> WHAT IS EXPECTED
Repeat the lines of the records word for word, from the one containing "You are a computer-use" through the one containing "will [208, 261].", including both ends.

> SOURCE RECORDS

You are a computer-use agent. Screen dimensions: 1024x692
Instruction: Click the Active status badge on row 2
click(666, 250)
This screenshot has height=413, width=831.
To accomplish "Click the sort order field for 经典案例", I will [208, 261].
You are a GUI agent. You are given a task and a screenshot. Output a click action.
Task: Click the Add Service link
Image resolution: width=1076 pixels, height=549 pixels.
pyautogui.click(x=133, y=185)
* * *
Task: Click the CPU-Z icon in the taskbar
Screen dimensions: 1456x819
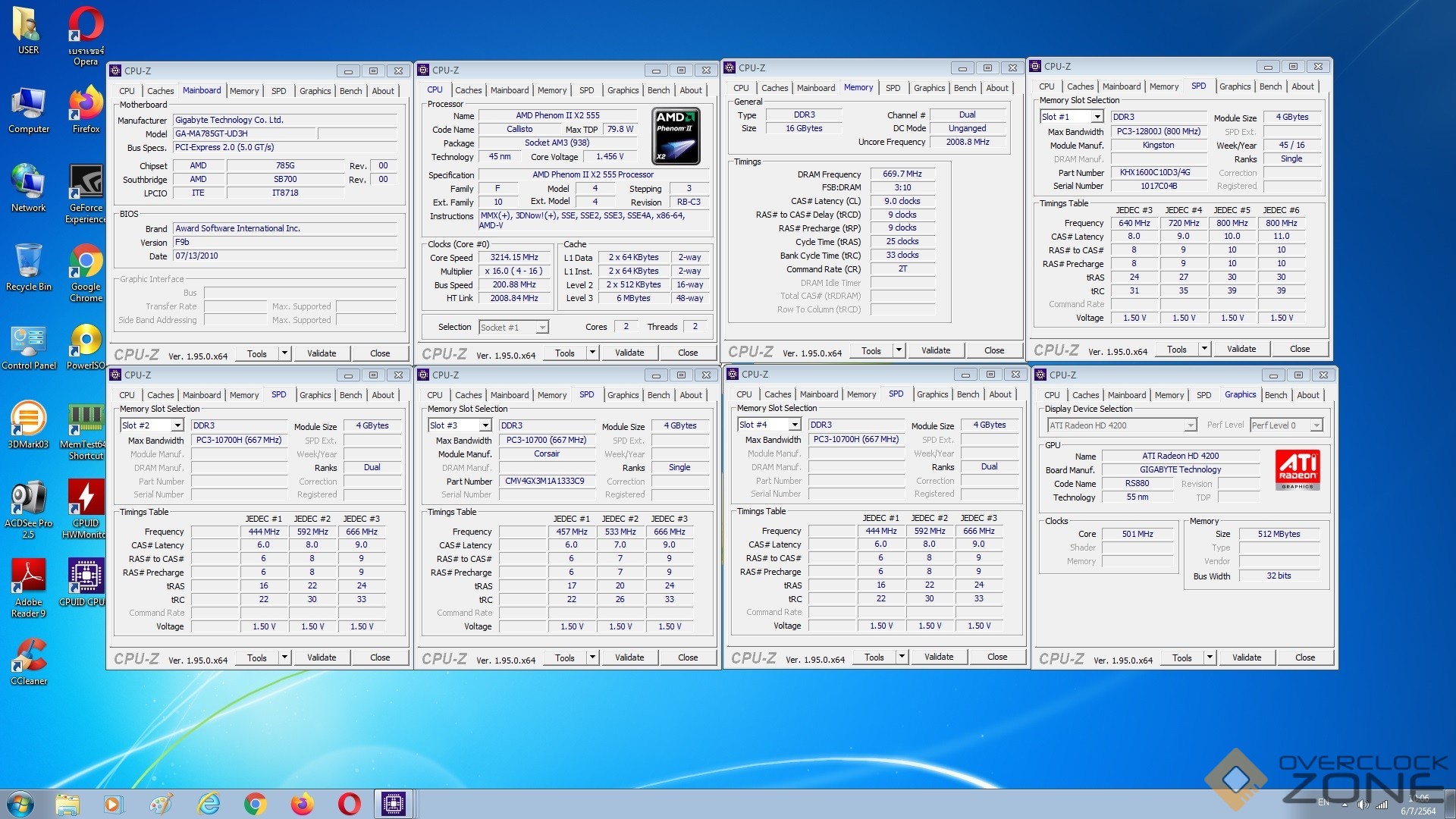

> ANSWER TO THIS PROBLEM
You are a computer-use agent. Screen dimensions: 1024x692
Instruction: Click the Active status badge on row 2
click(666, 250)
This screenshot has height=413, width=831.
To accomplish "Click the sort order field for 经典案例", I will [208, 261].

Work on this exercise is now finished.